*Exercise tasks*
**A.** In the article below on the construction payment dispute, transcribe the passage from "As cashflow is" up to and including "against L3 Architects(2).".
**B.** According to the article below on the construction payment dispute, what amount did L3 Architects allow as a deduction in IPC No.19?
**C.** Write the next part of the article below on the construction payment dispute, picking up after its final sentence.

*Extract provided*
-- Begin --

Every construction project has at least one consultant appointed by a developer, also known as an employer of the project (“Employer”). Whilst the types of consultants and their respective roles may differ from project to project, a Consultant’s roles would generally include the certification of work and progress. This, in most instances, also requires the consultant to certify the amount payable for work done and payable by the Employer to a Main Contractor. A payment certificate will be issued thereafter.
As cashflow is the lifeline of Main Contractors for any ongoing construction project, a prompt and expeditious payment by the Employer is often expected. However, if the Main Contractor is dissatisfied with the payment certificate, can the Main Contractor sue the Consultant for being negligent? This has been addressed by the Court of Appeal in a recent appeal commenced by PCP Construction Sdn Bhd (“PCP Construction”) against L3 Architects Sdn Bhd (“L3 Architects”)(1), where the Court of Appeal had unanimously upheld the decision of the High Court in dismissing PCP Construction’s claim against L3 Architects(2).
PCP Construction and L3 Architects had been respectively appointed by the developer, Leap Modulation Sdn Bhd (“Leap Modulation”), as the main contractor and consultant in a construction project (“Project”). The said Project was regulated by the Agreement and Conditions of Building Contract (Private Edition with Quantities) 1998 with amendments (“PAM Contract”).
A dispute arose between PCP Construction and Leap Modulation concerning the non-payment of interim payment certificates (“IPC”) No. 17R and 18 to which PCP Construction sought to resolve by way of adjudication under the Construction Payment and Adjudication Act 2012 (“CIPAA”). The Adjudicator had found in favour of PCP Construction (“Adjudication Decision”).
However, when the Adjudication Decision was heard at the High Court, the High Court had set aside part of the Adjudication Decision as the Adjudicator had failed to consider Leap Modulations’ set-off (which includes amongst others IPC No.19 wherein L3 Architects had allowed a deduction of RM750,000.00 for non-compliance works) on the basis that they were not set out in the payment response.(3)

-- End --

*Material*
-- Begin --

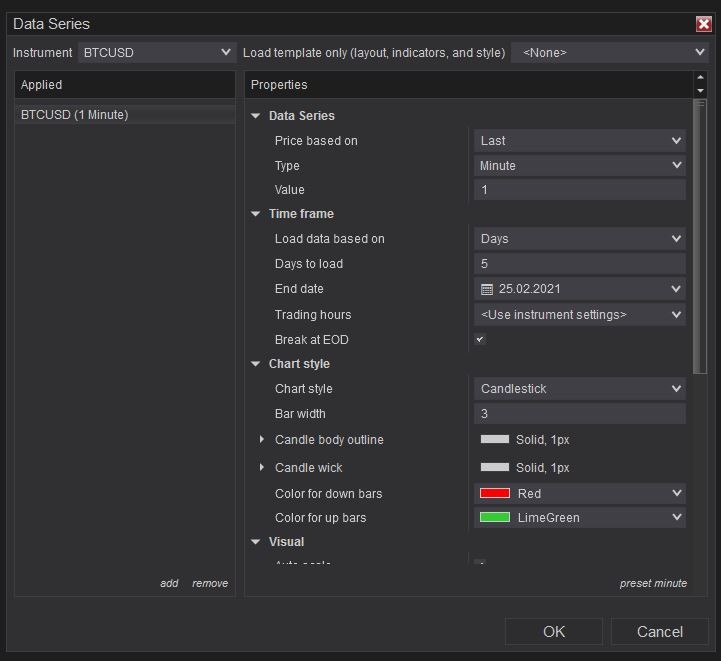Open the Instrument BTCUSD dropdown
This screenshot has width=721, height=661.
coord(156,52)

-- End --

*Task-by-task outputs*
**A.**
As cashflow is the lifeline of Main Contractors for any ongoing construction project, a prompt and expeditious payment by the Employer is often expected. However, if the Main Contractor is dissatisfied with the payment certificate, can the Main Contractor sue the Consultant for being negligent? This has been addressed by the Court of Appeal in a recent appeal commenced by PCP Construction Sdn Bhd (“PCP Construction”) against L3 Architects Sdn Bhd (“L3 Architects”)(1), where the Court of Appeal had unanimously upheld the decision of the High Court in dismissing PCP Construction’s claim against L3 Architects(2).

**B.** RM750,000.00, for non-compliance works.

**C.**
Thereafter, PCP Construction commenced a negligence action against L3 Architects which stemmed from IPC No.19. It was PCP Construction’s case that because of L3 Architects’ negligence, they now had to pay a sum of RM351,646.68 to Leap Modulation (i.e., the set-off).
It is important to bear in mind that at all material times, it is not disputed that there is no contractual relationship between PCP Construction and L3 Architects and each have their respective contracts with Leap Modulation.
A Case of Negligence?
It is trite that in an action for negligence, the following 3 elements must be proved:
- whether the Defendant has a duty of care towards the Plaintiff;
- whether the Defendant has breached the said duty of care; and
- whether the breach by the Defendant has caused the Plaintiff to suffer losses.
Without a contractual relationship between the parties, can there be a duty of care owed by L3 Architects towards PCP Construction? The Sessions Court found that there was a duty of care, and gave judgment against L3 Architects.
Appeal to the High Court
Dissatisfied, L3 Architects appealed to the High Court. The High Court allowed the appeal and set aside the judgment against L3 Architects, mainly on the basis that L3 Architects did not owe a duty of care to the PCP Construction as the main contractor. In any event, PCP Construction suffered no loss or damage as a result of IPC No.19.
Duty of Care by a Consultant to a Main Contractor?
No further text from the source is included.